Within the news release she says there are multiple stressors on wild salmon, including climate change, habitat degradation and each regulated and illegal fishing.
Murray’s mandate letter from Prime Minister Justin Trudeau tasked her with developing the plan to shift from open-net salmon farming in B.C. waters by 2025, while working to introduce Canada’s first Aquaculture Act.
Fisheries and Oceans said last summer that open-net salmon farms may proceed operating during a consultation process that’s currently underway, with the ultimate plan to transition 79 farms expected to be released later within the yr.
The federal government announced in December 2020 that it could phase out 19 Atlantic salmon farms within the Discovery Islands area of Vancouver Island.
It also said fish farm licences wouldn’t be renewed.
Former B.C. premier John Horgan sent a letter to Prime Minister Justin Trudeau last March saying there’s widespread concern the federal government is poised to make a call that would threaten a whole bunch of jobs and the economies of coastal communities.

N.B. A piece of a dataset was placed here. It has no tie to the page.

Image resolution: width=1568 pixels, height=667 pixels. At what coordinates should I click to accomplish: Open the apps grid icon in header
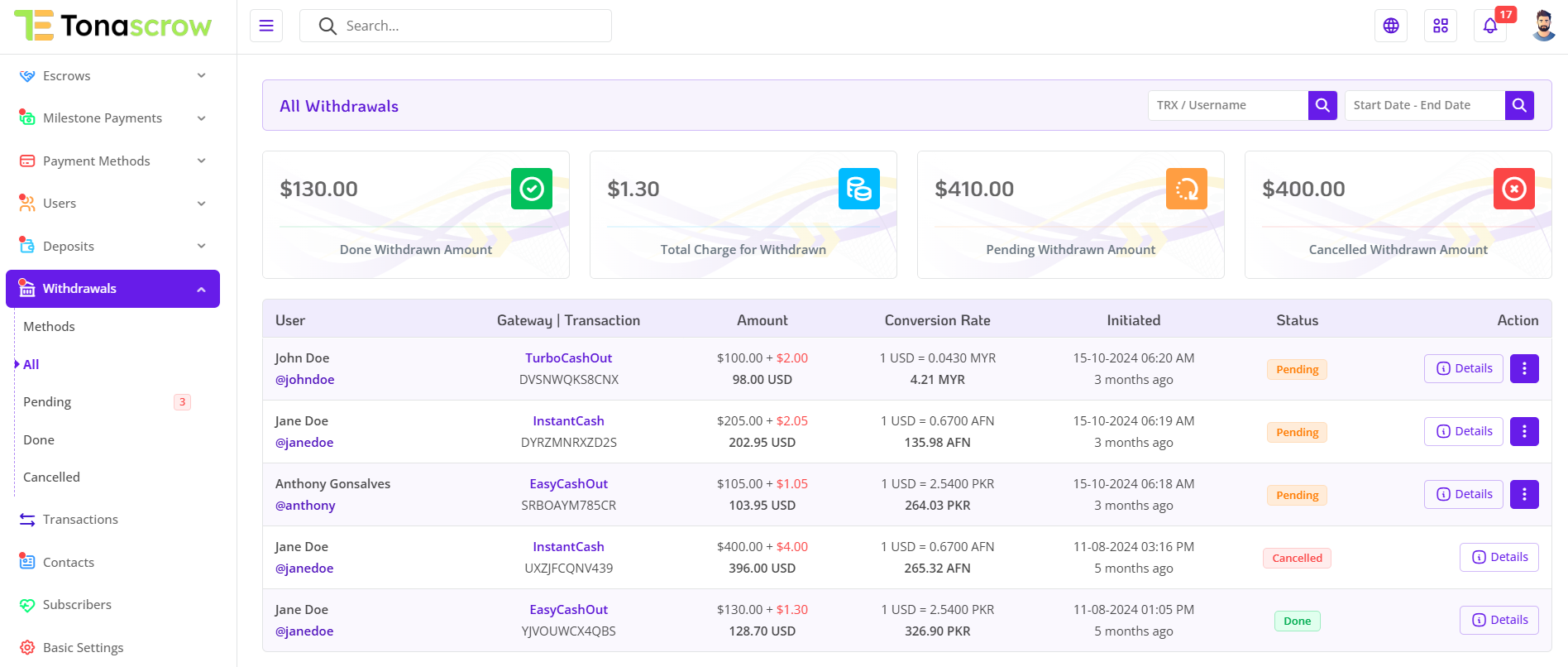click(1441, 26)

Horgan urged the prime minister to guarantee the salmon farming sector that an appropriate transition program can be implemented and must include First Nations and communities that depend on fish farms economically.

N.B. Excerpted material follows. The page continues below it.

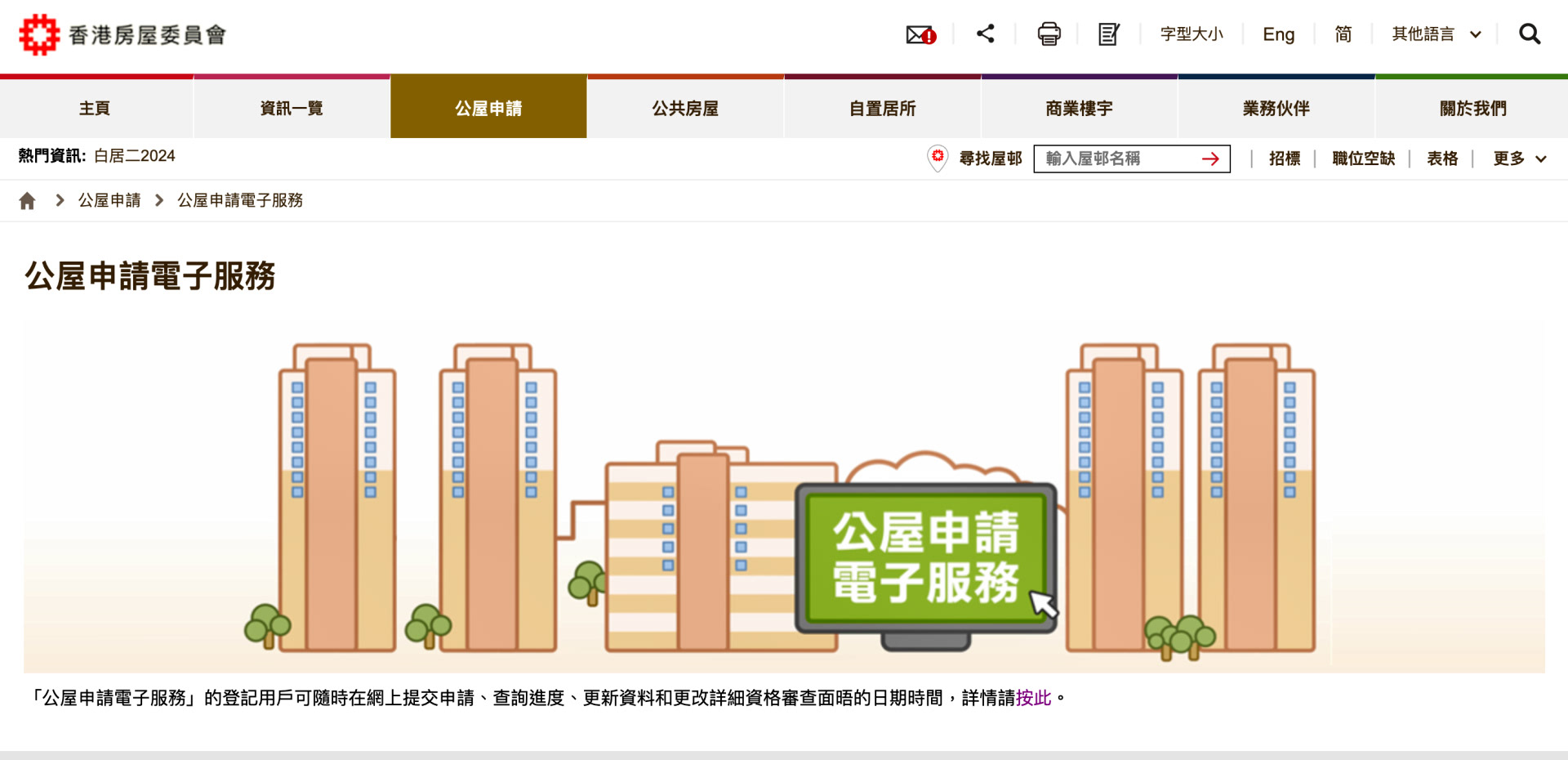Switch language to Eng

1279,34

The B.C. Salmon Farmers Association has said an economic evaluation concluded the province could lose greater than 4,700 jobs and as much as $1.2 billion in economic activity annually if salmon farm licences are usually not renewed.
But B.C.’s First Nations Wild Salmon Alliance says greater than 100 First Nations support the federal government’s plan to transition away from open-net salmon farms.
Alliance spokesman Bob Chamberlin said earlier wild salmon runs are suffering and decisions have to be made to assist stocks rebound.